Question: If it is difficult for somebody to strive for the Supreme, for the Highest, is it better to insincerely strive for the Highest or to sincerely strive for an intermediate goal?

Sri Chinmoy: An intermediate goal is for those who have not accepted the spiritual life, for those who are caught by ordinary life. Because they have to think of their children, their husbands and wives, their earthly life, they are already at a lower level. When aspiration is not involved, when someone does not have the inner urge to climb up the mountain, then naturally he will be satisfied to climb up a hill. But once someone begins aspiring and accepts the spiritual life, his goal must be the Highest. There can be no intermediate goal for sincere seekers.

Insincere seekers can have an intermediate goal. But for those who want to be true instruments of God, for those who have the inner courage to dare to say, “I have come into the world to please God in His own Way,” there can be no intermediate goal. They have to go to the topmost branch of the aspiration-life-tree. After climbing up a few metres they may slip and fall down; they may fall down again and again. But their goal has to be the Highest.

Once we start compromising with the outer life, our spiritual life is finished. If we think we can be totally involved in the outer life or social life, then we are only fooling ourselves. Before we know it, the outer life will start lording it over us and our inner life will end. As soon as we lose our seriousness in the spiritual life, we are gone. At first we may say to God, “I will please You fifty per cent and You please me fifty per cent.” But eventually we will say, “God, You please me ninety per cent because I am so weak.” Finally, our message will be: “God, I am so useless! You have to please me ninety-nine percent.” Then the game is over. If we can be satisfied with keeping only a one-percent connection with our inner life, with our Source, then our spiritual life is a complete failure.

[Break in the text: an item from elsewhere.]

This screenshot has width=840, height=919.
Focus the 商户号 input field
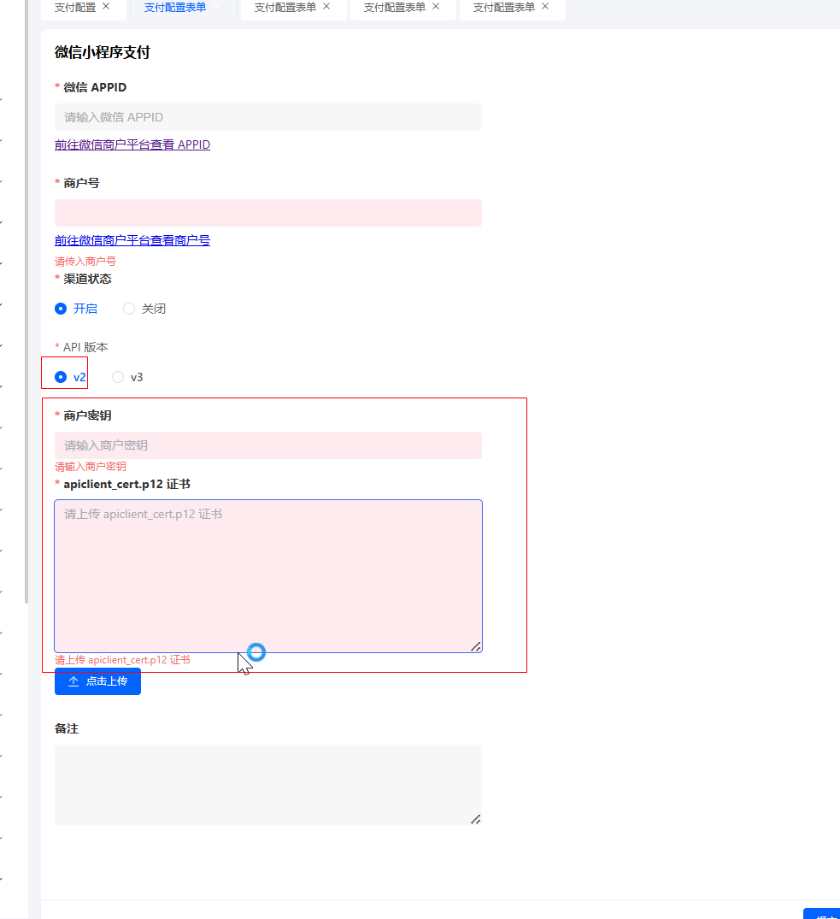[x=267, y=213]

The day we accepted the spiritual life, we had the hope and eagerness to reach the Highest. Nobody came to our spiritual path with the idea, “If I get a little joy or conquer a little of my jealousy and doubt, that will be enough.” No, everyone came with the eagerness, the readiness and the inner urge to become an absolutely divine person. In rare cases, people may have joined the path only to see what it looked like, to see what kind of flowers it had and whether those flowers were really beautiful and fragrant. But in most cases, the disciples joined the path to reach the Highest, which is to please God in God’s own Way through love, devotion and surrender. When this is our goal, then inwardly we have to climb up the highest mountain. The problem is that we cleverly and deliberately forget our goal.

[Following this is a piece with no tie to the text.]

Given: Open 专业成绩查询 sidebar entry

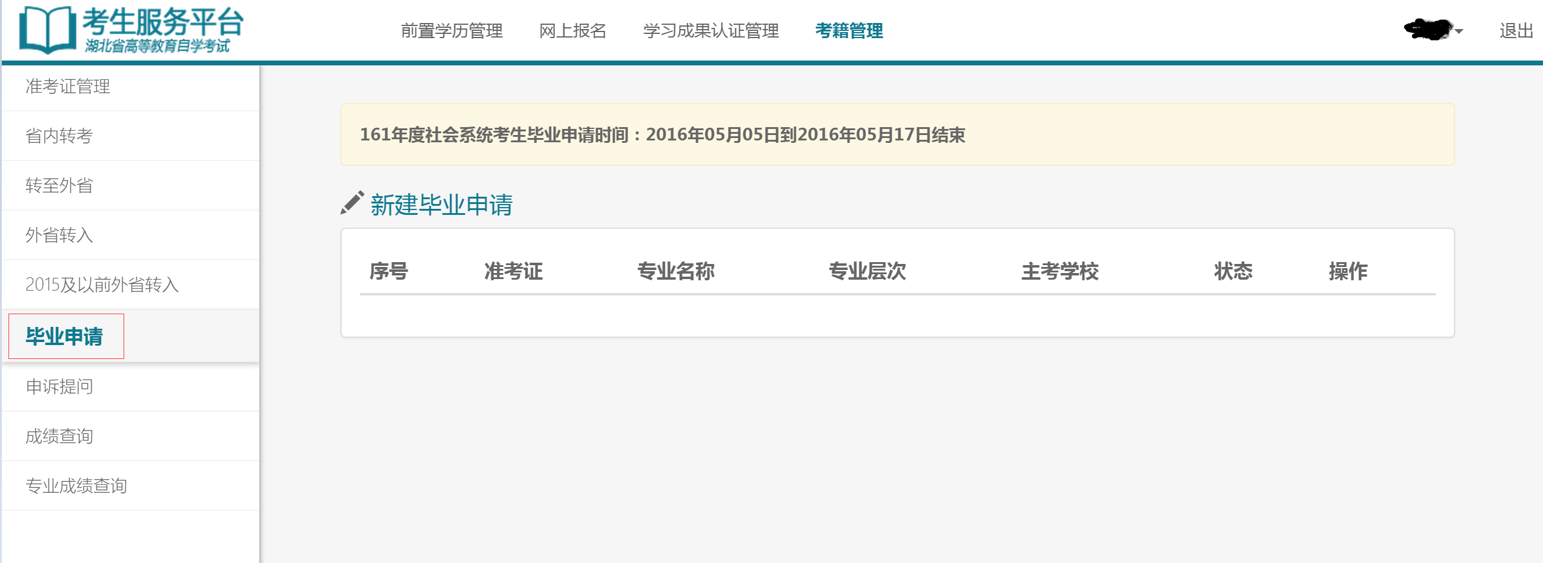Looking at the screenshot, I should [76, 486].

True, everybody’s height may not be the same, but everybody’s willingness can be the same. One disciple may have the capacity to walk with the Master only for one mile, while another has the capacity to run a marathon with the Master. But along with capacity, readiness and eagerness also are of paramount importance. If someone does not have the same capacity as somebody else, that person’s willingness God will also take into account. If God sees sincere willingness, immediately He will increase the person’s capacity. So many people have run only two miles a day and then completed a marathon. It is all due to their eagerness. Before I completed a marathon, I had covered at most only three or four miles. But my eagerness carried me to my goal.